I guess what I'm saying is...you can't really bolt up *any* turbo and magically pull in an 11sec timeslip, but the turbos mentioned will certainly help.



Well Mark, at least you can pull your transmission and fix it (pretty well by the sounds of things). I'd struggle to change my oil and plugs myself; seriously!!! This has been one hell of a steep learning curve for me and quite frankly I'm nowhere near the top yet.

If what you say above is true it certainly gives me hope as I feel like I'm struggling around in the dark quite a lot sometimes. You can't learn everything on the internet I guess but unfortunately I don't get much opportunity to hang out with you guys so sometimes the 'search' button really is my best friend. It's hard to always know what to trust and what to ignore. I think you are really lucky to be able to just hang out at meets and see things with your own eyes. Plus it gives you the opportunity to have a talk over a few beers with guys that have tried this and that and can talk from experience.

If you guys really knew me you'd realize I have never been one for taking the easy route, I prefer a challenge. The slightest mention of the fact that something cannot be done drives me to prove that it can.

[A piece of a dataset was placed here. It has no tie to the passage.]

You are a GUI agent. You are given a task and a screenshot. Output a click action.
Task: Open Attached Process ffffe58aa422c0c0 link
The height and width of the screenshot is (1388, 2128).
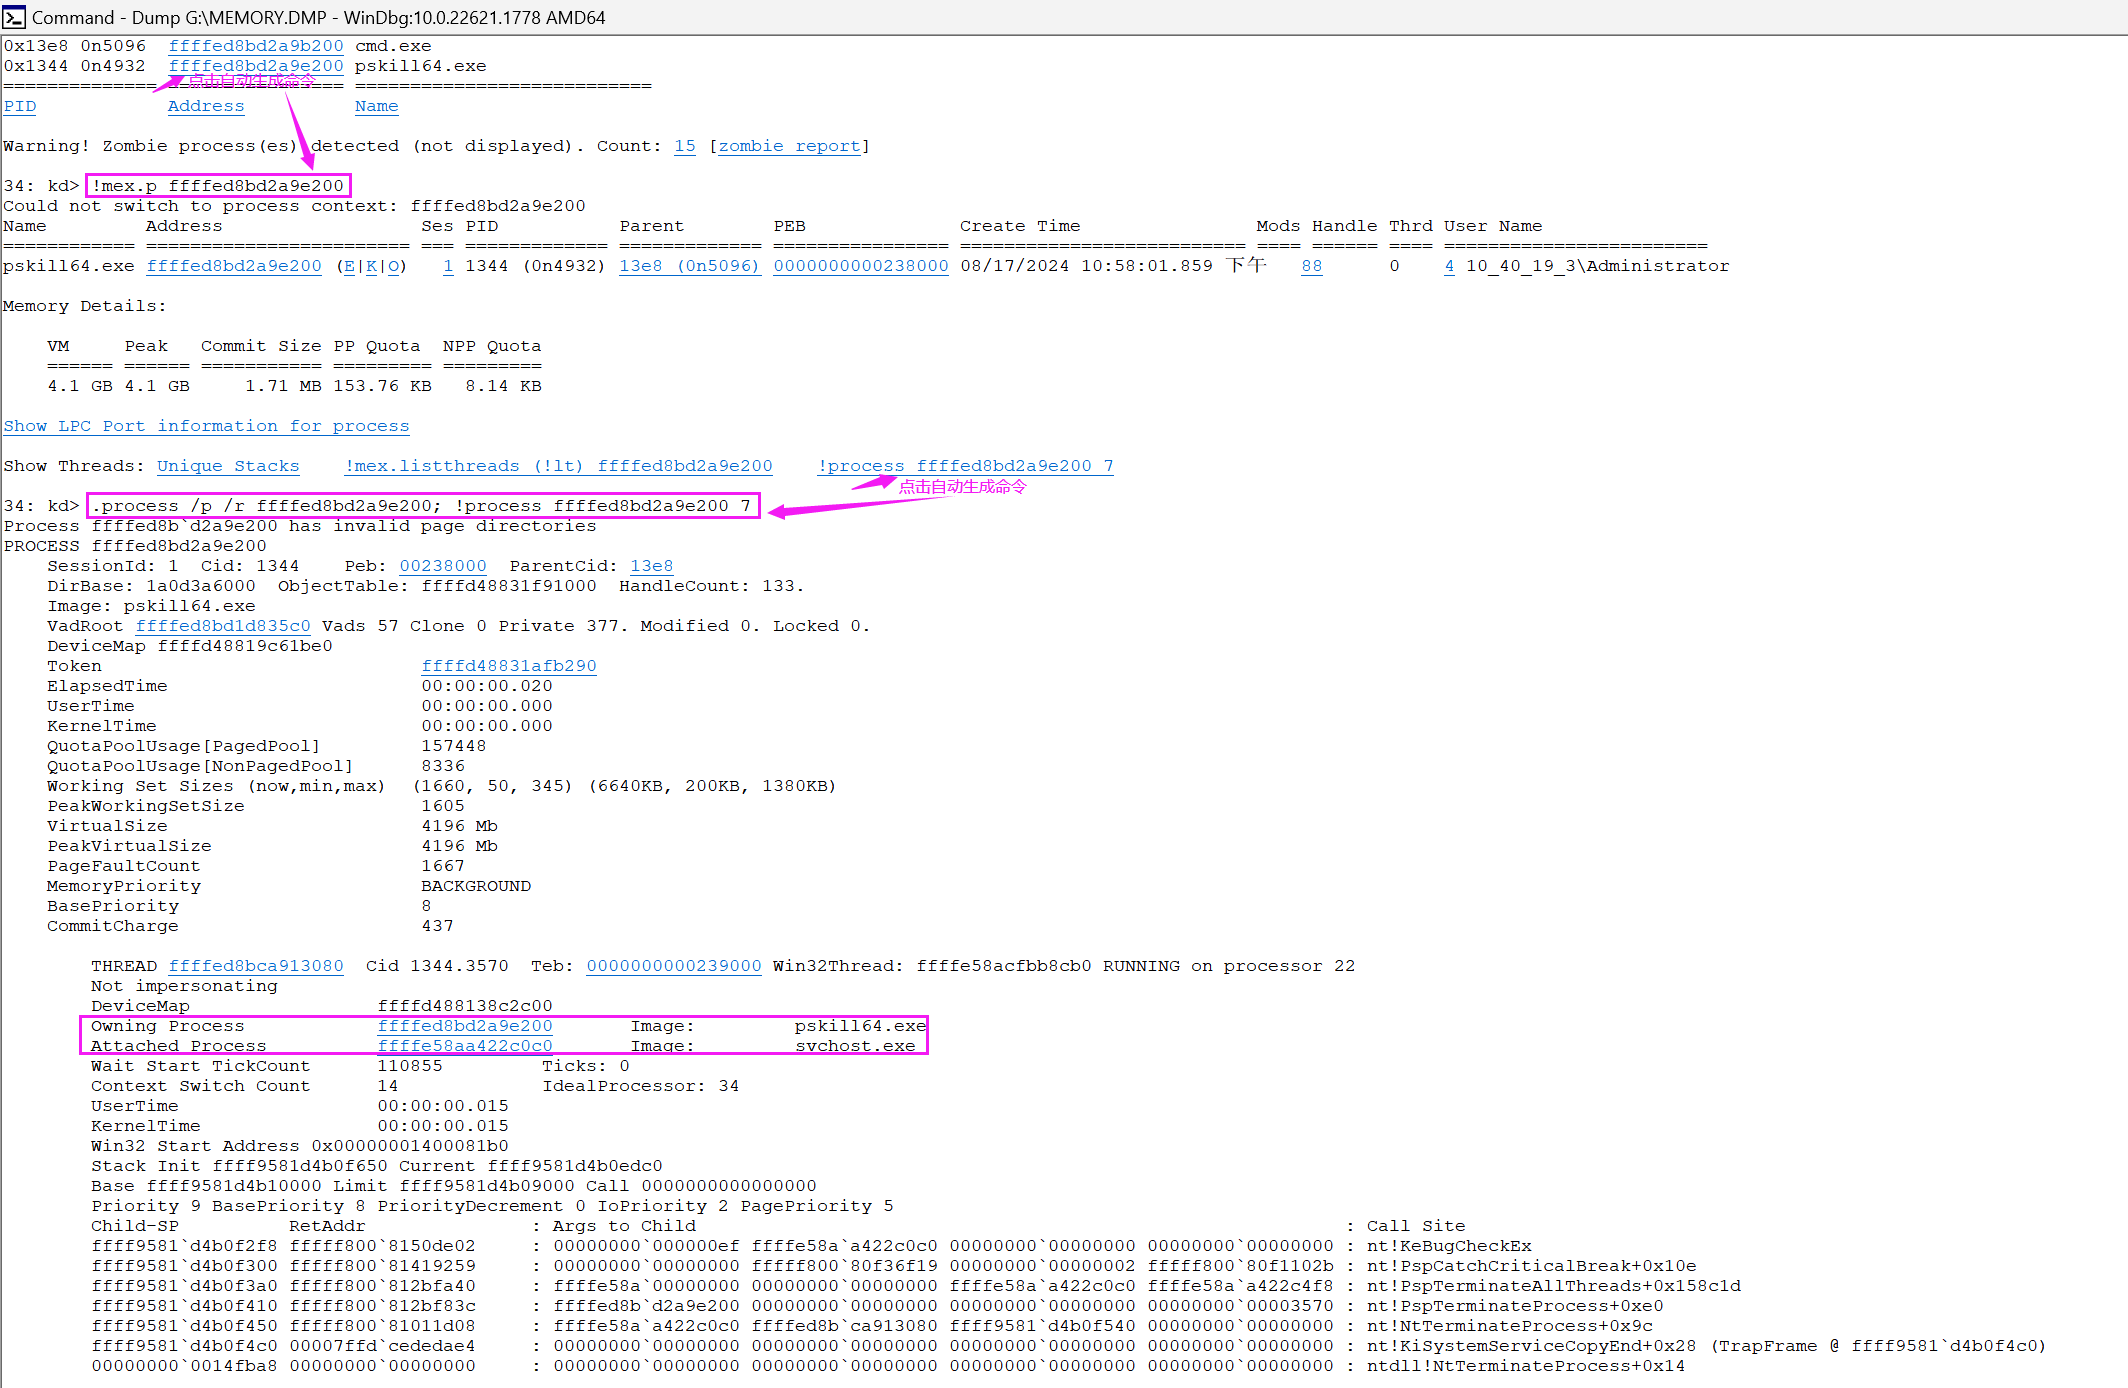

If I put a turbo on that works well straight out of the box, I'll probably never bother to tune it properly. If it falls on it's face and I'm forced to tune like mad to get half decent performance, I'll probably learn something. In the end that experience will be worth much more to me than the cost of the turbo and will most likely ensure I get thye best out of whatever turbo goes on the car further down the road.